Antimicrobial susceptibility testing results showed that the 4 ST398 strains in our study had a similar resistance phenotype; they displayed resistance to β-lactam antimicrobial drugs but were susceptible to most other antimicrobial drugs. FY20 and SR411 were resistant to clindamycin and erythromycin. Resistance genes detected using the Center for Genomic Epidemiology site matched the resistance phenotypes (Table). The 4 ST398 strains were negative for tetM and czrC, were positive for φSa3, and displayed susceptibility to tetracycline. We classified FY20, FY22, and SR389 into SCCmec V and spa-type t034, and SR411 into SCCmec V and spa-type t1255. We built a minimum-spanning tree based on the core genome MLST (cgMLST) allelic profiles (Figure 1). There were 27 allelic differences by cgMLST analysis between FY20 and SR411; for 5 pairs of other strains from our study (FY20 and FY22, FY20 and SR389, FY22 and SR389, FY22 and SR411, and SR389 and SR411), there were >30 allelic differences. From a previous study, 9–29 allelic differences can be considered possibly related, whereas >30 are considered unrelated (11). When we compared the strains in our study to MRSA ST398 strain 4_ST398 from a hospital in Shanghai (12), we found 30–40 allelic differences between each of our 4 strains and the reference strain. There were >150 allelic differences between the SSI strains in our study and other ST398 strains, including animal- and human-related strains, from other studies (7,13,14).
All 4 strains in our study contained the same virulence factors (Table).
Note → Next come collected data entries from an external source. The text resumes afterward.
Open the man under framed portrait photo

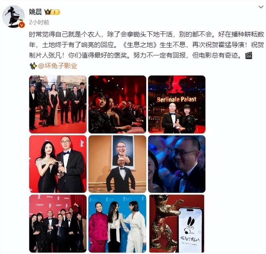pyautogui.click(x=117, y=164)
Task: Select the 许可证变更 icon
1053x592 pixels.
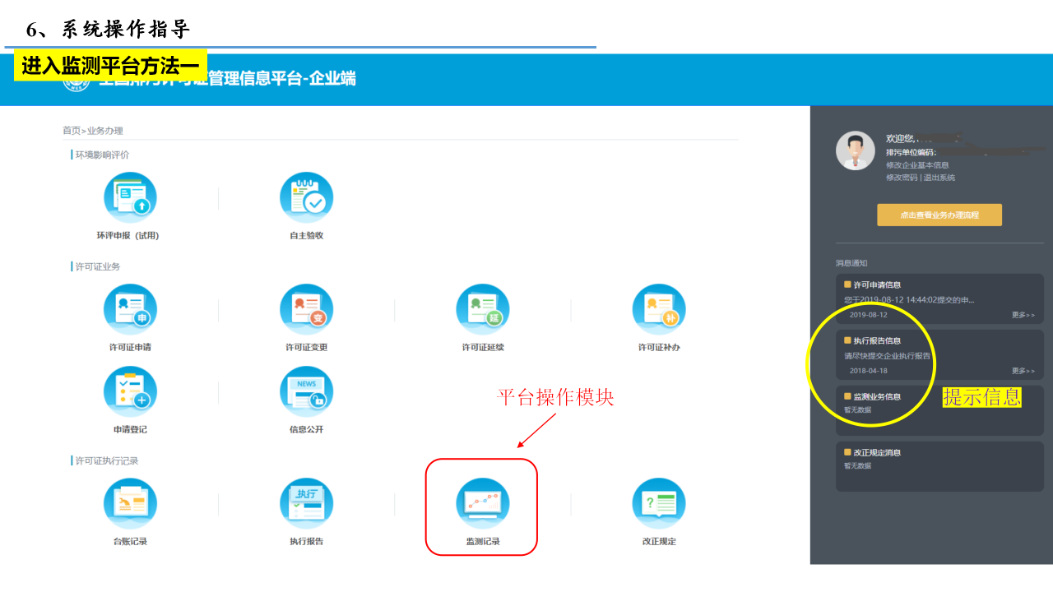Action: [306, 310]
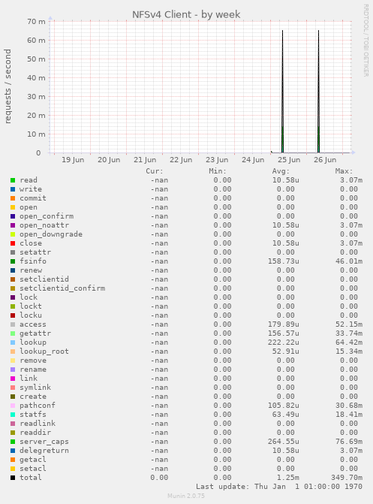373x504 pixels.
Task: Click the cyan statfs legend swatch
Action: [x=13, y=415]
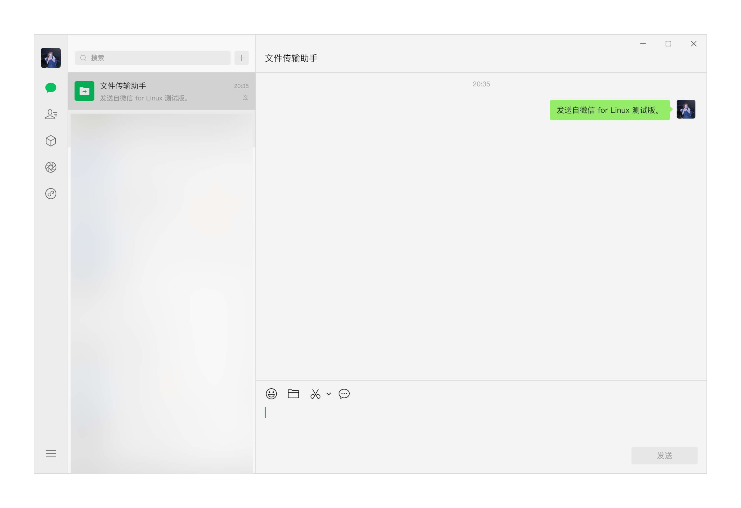Viewport: 741px width, 508px height.
Task: Click the 发送 send button
Action: (x=664, y=455)
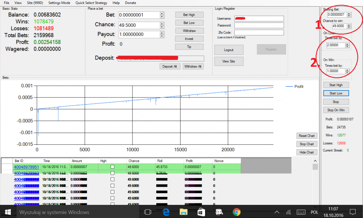Open the Quick Select Strategy menu
363x218 pixels.
point(91,3)
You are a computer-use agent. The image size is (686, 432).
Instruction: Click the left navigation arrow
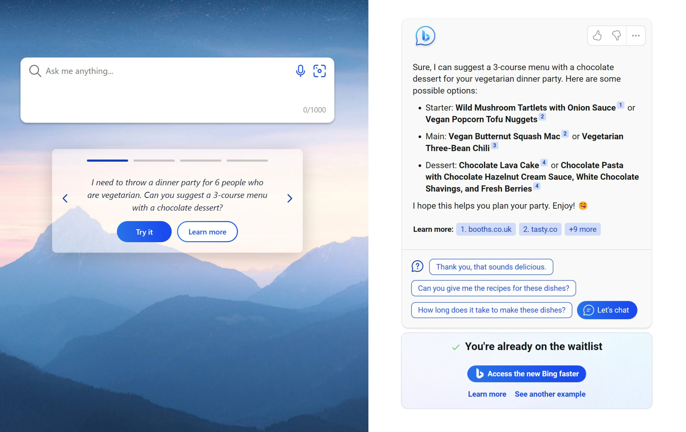[x=65, y=198]
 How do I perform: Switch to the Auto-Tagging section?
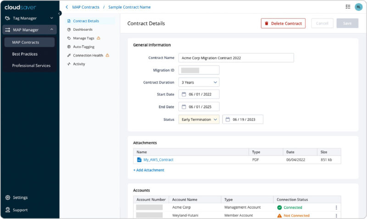84,47
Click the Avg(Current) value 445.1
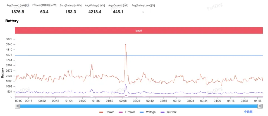Image resolution: width=268 pixels, height=116 pixels. coord(118,12)
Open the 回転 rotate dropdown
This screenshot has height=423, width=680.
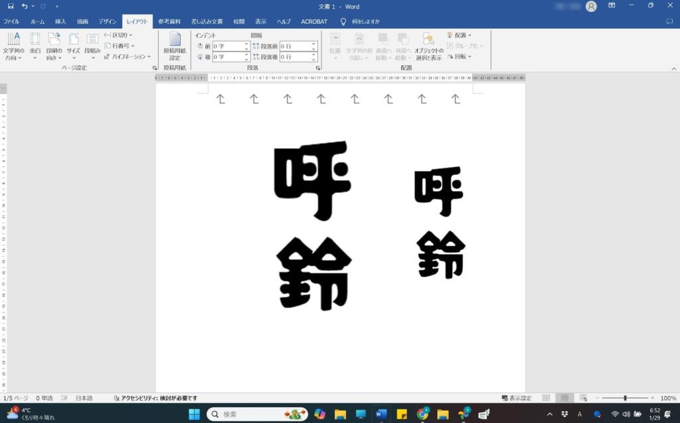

We analyzed the lysis of human erythrocytes, which is a key determinant of S. aureus virulence. Erythrocyte lysis by SR389, FY20, and FY22 was stronger than for CA-MRSA HL1 (p<0.05) (Figure 2, panel A), whereas SR411 showed a relatively weaker lytic capacity. We used a mouse skin infection model to evaluate the virulence potential of ST398 strains in vivo. In this model, abscesses caused by SSI strains (FY20 and FY22) were significantly larger than those caused by SR411 and the HL1 agr mutant (p<0.05) and were similar to those caused by SR389 and HL1 (p>0.05) (Figure 2, panel B). These findings demonstrated the pronounced virulence potential of SSI ST398 strains to cause invasive skin infections similar to those associated with HL1, which was a predominant CA-MRSA clone in South Korea.
We reported 2 ST398 MRSA strains causing SSI, which were classified into hospital-acquired MRSA according to the Centers for Disease Control and Prevention definition (15). The clinical data and cgMLST results indicated no clonal transmission in these 2 cases. These 2 patients denied livestock contact, and further genetic analysis showed characteristics of human-associated isolates. It is possible that the 2 patients were colonized with ST398 MRSA in the community and their infections developed later, after surgery. A limitation of this study is that we detected only 2 ST398 HA-MRSA strains, which means that it is difficult to evaluate the spreading trend and the threat of this lineage in the healthcare setting. However, our results revealed the emergence and transmission pattern of ST398 MRSA in the surgical department of a hospital in China.